In an order entered April 11, 2022 (Doc. 26), the Court found that Defendant Reed received service of the complaint and a summons on October 21, 2021, and failed to file a timely answer or response make an appearance in the case. In the same order, the Court provided Ms. Richardson an opportunity to seek an entry of default and a default judgment, pursuant to Rule 55 of the Federal Rules of Civil Procedure. On April 19, 2022, Ms. Richardson filed the motion for default judgment now before the Court (Doc. 27), and on April 25, the Clerk entered Defendant Reed's default, as directed by the Court. Docs. 28, 29. In an Order entered April 29, 2022 (Doc. 30), the Court scheduled a default judgment hearing and advised Ms. Richardson that she would have an opportunity at the hearing to clarify her factual allegations and present evidence in support of her request for money damages.

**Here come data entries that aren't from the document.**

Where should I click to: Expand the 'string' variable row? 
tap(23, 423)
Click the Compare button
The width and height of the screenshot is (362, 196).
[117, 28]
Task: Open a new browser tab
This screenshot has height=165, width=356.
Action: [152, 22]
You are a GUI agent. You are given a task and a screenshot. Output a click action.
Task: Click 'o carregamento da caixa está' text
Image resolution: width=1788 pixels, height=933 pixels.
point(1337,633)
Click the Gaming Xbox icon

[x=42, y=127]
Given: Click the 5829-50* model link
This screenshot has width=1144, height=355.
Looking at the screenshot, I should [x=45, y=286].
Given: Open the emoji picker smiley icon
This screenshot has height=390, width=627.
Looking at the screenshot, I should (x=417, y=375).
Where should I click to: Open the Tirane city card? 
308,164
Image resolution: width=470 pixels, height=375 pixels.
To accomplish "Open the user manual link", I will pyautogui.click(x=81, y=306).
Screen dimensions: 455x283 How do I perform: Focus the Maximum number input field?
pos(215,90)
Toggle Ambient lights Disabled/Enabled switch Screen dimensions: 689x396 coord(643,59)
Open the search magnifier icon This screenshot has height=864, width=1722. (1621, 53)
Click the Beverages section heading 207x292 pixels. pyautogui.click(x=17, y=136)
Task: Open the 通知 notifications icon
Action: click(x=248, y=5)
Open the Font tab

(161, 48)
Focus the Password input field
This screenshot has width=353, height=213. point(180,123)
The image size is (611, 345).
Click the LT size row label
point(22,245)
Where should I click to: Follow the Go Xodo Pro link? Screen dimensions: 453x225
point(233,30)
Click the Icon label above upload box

Rule 55(b)(2) of the Federal Rules of Civil Procedure permits a court to conduct a hearing “when, to enter or effectuate judgment, it needs to: (a) conduct an accounting; (b) determine the amount of damages; (c) establish the truth of any allegation by evidence; or (d) investigate any other matter.”

After careful consideration, and for reasons that follow, the Court recommends that the Court: (1) direct the Clerk to vacate entry of default against Defendant Reed; (2) deny Ms. Richardson's motion for default judgment; and (3) dismiss this action without prejudice. Alternatively, if the Court finds that Ms. Richardson is entitled to a default judgment in her favor, it is recommended that the Court award her nominal damages, such as $1.00.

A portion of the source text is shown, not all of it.